In fact. there is a centripetal movement in most of Austen’s novels,
emphasizing her protectiveness vis-à-vis corruptive outside influences, a
tightening of familial ties in an attempt to maintain traditional values in a
rapidly changing fin de siècle world.
Rivalrous sibling relationships distort the natural order of the family
and impair the siblings’ ability to fulfill their appropriate roles in
society. Conflicts between brothers
and sisters are regarded as dangerous by Austen since they threaten the order of
family life, which she sees as analogous to the stability and harmony of
society. The final synthesis toward
which Austen moves in her presentation of siblings emerges from a recognition of
the positive and negative forces at work within such relationships.
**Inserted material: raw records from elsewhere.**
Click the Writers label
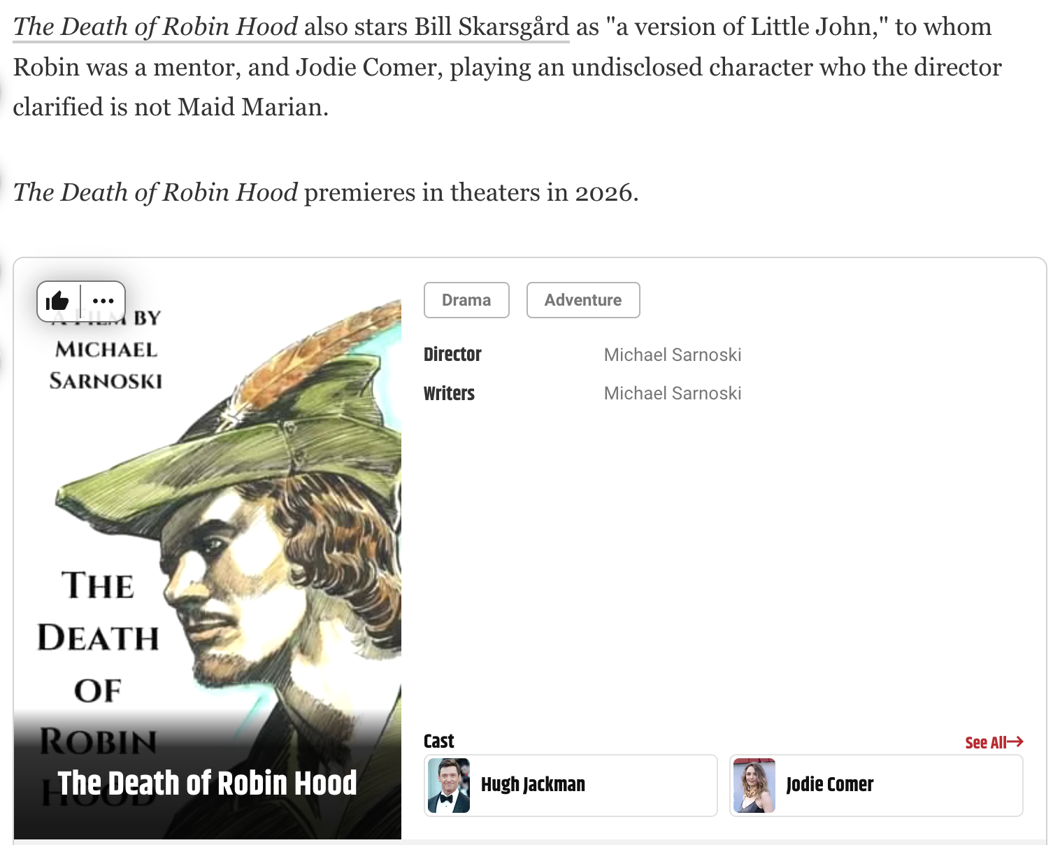 (449, 393)
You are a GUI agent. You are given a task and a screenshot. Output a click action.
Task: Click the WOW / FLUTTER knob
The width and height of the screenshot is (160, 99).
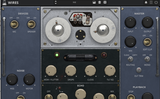[51, 71]
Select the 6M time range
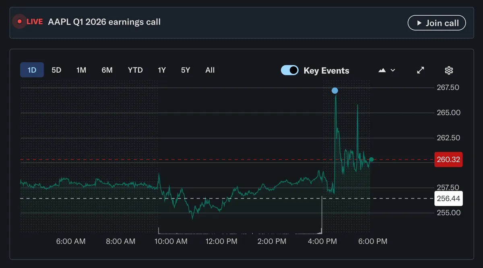The height and width of the screenshot is (268, 483). [x=107, y=70]
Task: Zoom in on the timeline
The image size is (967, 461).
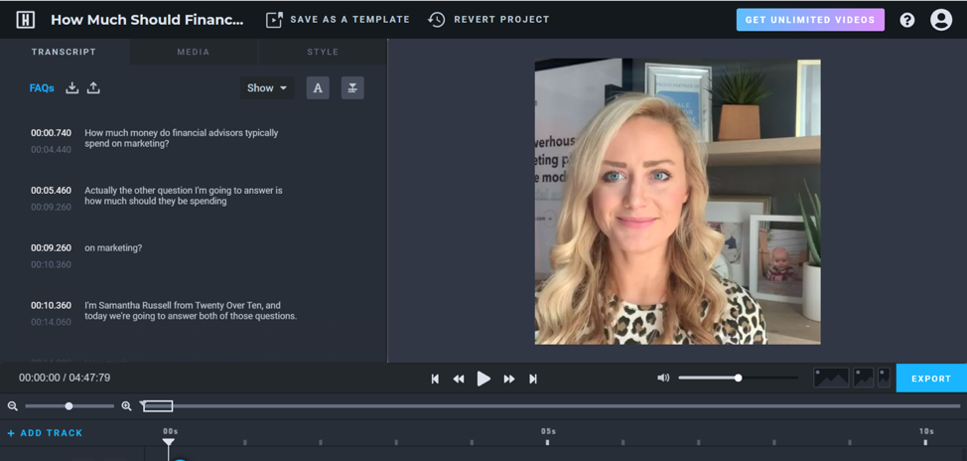Action: pyautogui.click(x=126, y=406)
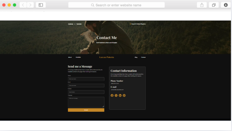
Task: Go to Portfolio in the navigation menu
Action: click(x=78, y=57)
A major
structural device in the novels is the quest to promote, secure, or engender
sibling ties. Moreover, the fates of siblings are often connected.
For example, in Pride and Prejudice the relationships between Jane
and Bingley and Elizabeth and Darcy dovetail, and the novel ends with a double
marriage. Sense and Sensibility
also ends with a double marriage, and Marianne’s husband closely resembles
Elinor in attitude and temperament. Even
more important for Austen is the idea that conjugal love should be patterned
after fraternal love, that the perfect marriage should be like the ideal sibling
relationship with its mutual trust and understanding, love and esteem, respect
and loyalty. Moreover, she often
seems to suggest that the partners should not only come from the same class but
also, if possible, from the same family. If the
sibling relationships dictate the dramatic structure of Austen’s works, so too
the structure subtly reveals Austen’s attitude toward the importance of
brotherly and sisterly relationships and her vision of the role of the family in
society. In Pride and Prejudice,
Elizabeth and Jane end up living in neighbouring shires.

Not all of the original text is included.